Which lines in the rows below contain the word "bounding"? Show each one in full.

################

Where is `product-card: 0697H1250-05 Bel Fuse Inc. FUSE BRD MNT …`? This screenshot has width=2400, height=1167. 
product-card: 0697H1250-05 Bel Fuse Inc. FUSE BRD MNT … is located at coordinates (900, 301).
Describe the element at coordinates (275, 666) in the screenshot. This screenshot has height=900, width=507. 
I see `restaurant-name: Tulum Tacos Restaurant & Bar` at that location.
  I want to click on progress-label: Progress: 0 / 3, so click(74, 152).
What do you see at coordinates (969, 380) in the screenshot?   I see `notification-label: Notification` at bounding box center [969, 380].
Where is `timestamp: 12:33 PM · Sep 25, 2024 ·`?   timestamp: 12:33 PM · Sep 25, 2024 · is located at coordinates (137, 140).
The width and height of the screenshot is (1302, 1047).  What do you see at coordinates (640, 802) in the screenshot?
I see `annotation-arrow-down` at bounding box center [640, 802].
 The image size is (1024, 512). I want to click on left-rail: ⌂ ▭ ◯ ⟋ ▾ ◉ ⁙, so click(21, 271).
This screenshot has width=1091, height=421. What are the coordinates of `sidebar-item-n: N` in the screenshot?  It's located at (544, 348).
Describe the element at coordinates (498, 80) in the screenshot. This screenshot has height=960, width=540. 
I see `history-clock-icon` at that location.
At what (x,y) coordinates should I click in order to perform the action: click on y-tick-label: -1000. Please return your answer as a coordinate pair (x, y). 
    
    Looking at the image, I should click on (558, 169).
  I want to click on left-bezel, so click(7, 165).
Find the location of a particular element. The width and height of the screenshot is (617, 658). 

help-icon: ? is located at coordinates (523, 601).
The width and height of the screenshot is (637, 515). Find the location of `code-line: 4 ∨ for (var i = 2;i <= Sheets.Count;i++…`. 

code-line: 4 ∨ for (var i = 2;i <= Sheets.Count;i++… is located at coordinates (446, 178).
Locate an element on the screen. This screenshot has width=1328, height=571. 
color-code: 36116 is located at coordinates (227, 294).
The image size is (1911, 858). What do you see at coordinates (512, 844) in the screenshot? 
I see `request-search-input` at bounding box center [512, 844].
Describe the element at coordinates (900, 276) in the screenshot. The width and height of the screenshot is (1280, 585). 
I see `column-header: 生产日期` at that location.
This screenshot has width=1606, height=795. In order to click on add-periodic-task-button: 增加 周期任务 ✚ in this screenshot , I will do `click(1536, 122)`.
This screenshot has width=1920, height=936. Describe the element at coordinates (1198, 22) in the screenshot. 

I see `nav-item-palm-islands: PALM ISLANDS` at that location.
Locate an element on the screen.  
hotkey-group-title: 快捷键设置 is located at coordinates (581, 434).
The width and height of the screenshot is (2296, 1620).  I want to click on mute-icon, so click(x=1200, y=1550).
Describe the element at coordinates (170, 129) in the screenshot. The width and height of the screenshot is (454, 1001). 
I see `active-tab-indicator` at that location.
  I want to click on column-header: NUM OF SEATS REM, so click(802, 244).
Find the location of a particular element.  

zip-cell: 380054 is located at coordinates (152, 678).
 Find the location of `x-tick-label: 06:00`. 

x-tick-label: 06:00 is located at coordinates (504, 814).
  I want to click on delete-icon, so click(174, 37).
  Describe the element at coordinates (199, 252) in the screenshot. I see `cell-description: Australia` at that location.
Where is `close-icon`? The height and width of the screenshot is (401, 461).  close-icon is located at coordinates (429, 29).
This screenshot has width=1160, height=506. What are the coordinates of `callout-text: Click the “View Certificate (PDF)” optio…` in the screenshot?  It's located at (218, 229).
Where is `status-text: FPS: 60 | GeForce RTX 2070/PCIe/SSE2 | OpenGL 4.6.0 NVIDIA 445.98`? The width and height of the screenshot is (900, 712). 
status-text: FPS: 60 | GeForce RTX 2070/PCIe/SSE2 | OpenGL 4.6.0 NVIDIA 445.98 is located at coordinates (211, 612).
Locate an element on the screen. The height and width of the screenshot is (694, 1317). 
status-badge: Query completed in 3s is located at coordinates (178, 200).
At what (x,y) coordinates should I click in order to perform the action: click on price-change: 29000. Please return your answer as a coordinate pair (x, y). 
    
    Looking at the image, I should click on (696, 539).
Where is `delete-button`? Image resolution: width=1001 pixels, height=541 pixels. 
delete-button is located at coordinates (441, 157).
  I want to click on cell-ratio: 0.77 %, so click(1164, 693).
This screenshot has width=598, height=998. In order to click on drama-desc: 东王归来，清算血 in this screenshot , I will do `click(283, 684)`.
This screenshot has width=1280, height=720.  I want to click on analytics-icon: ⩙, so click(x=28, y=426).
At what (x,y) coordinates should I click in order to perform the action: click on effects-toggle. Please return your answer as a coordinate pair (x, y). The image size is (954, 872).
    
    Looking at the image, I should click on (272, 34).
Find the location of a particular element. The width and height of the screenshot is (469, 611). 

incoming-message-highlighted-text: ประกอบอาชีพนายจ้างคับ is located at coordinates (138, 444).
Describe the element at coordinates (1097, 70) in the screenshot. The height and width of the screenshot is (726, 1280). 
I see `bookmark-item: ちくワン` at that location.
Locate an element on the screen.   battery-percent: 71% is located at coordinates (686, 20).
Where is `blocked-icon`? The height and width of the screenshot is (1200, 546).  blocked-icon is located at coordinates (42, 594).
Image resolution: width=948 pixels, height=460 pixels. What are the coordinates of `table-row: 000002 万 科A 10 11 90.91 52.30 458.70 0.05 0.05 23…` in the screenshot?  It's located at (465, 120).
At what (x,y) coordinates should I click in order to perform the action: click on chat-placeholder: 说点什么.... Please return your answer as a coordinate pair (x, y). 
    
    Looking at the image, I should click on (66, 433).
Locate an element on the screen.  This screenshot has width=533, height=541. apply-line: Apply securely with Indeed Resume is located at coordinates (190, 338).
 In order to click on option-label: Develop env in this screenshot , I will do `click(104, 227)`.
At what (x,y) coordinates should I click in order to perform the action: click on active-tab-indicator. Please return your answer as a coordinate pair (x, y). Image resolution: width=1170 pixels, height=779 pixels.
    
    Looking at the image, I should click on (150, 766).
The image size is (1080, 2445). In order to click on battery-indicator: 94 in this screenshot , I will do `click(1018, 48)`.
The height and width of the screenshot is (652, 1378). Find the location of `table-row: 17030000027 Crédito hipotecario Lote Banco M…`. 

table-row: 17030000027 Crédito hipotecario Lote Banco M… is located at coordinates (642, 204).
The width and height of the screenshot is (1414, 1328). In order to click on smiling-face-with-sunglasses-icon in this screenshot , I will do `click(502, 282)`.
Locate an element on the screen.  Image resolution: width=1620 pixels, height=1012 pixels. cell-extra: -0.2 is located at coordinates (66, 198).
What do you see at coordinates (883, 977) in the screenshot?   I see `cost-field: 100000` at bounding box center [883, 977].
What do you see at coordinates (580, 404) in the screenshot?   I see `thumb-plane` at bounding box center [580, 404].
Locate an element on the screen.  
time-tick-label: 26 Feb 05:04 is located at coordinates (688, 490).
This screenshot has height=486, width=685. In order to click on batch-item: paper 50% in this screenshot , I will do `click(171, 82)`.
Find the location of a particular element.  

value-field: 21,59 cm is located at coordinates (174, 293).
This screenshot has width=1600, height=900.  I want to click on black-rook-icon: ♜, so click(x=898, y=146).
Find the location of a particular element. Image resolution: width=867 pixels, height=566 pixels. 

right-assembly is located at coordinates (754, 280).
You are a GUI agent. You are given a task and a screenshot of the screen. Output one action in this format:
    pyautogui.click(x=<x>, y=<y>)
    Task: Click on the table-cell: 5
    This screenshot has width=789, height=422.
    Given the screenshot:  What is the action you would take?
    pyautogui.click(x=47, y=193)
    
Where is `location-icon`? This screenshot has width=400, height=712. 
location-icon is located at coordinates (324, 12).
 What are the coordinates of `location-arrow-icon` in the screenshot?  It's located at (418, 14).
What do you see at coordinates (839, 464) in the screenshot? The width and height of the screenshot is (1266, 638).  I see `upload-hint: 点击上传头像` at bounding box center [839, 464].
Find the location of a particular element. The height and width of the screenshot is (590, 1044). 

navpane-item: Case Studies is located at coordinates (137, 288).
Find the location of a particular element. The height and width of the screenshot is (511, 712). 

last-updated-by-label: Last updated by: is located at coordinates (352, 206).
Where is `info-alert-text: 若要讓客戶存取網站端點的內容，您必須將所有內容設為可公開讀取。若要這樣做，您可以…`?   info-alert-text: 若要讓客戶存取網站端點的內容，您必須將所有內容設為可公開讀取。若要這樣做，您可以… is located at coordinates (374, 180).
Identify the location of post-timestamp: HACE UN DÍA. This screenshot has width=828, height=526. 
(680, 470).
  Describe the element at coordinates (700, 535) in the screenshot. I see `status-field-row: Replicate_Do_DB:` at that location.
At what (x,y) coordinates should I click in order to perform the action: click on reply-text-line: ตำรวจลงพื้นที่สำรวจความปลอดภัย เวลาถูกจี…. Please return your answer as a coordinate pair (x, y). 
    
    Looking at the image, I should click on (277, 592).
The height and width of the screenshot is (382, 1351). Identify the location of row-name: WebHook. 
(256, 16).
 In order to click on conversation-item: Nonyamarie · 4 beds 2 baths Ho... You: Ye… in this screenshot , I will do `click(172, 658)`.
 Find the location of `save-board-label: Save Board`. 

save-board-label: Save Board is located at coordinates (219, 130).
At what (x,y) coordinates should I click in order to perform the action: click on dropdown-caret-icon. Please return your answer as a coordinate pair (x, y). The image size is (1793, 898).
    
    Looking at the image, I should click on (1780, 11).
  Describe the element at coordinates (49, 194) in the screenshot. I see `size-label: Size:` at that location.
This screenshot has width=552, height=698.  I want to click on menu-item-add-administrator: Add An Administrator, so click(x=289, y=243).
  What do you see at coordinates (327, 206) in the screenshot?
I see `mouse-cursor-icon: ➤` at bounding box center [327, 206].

################

**YOUR SOLUTION:**
What do you see at coordinates (969, 380) in the screenshot?   I see `notification-label: Notification` at bounding box center [969, 380].
I see `annotation-arrow-down` at bounding box center [640, 802].
I see `request-search-input` at bounding box center [512, 844].
What do you see at coordinates (883, 977) in the screenshot?   I see `cost-field: 100000` at bounding box center [883, 977].
What do you see at coordinates (580, 404) in the screenshot?   I see `thumb-plane` at bounding box center [580, 404].
What do you see at coordinates (839, 464) in the screenshot? The width and height of the screenshot is (1266, 638).  I see `upload-hint: 点击上传头像` at bounding box center [839, 464].
I see `mouse-cursor-icon: ➤` at bounding box center [327, 206].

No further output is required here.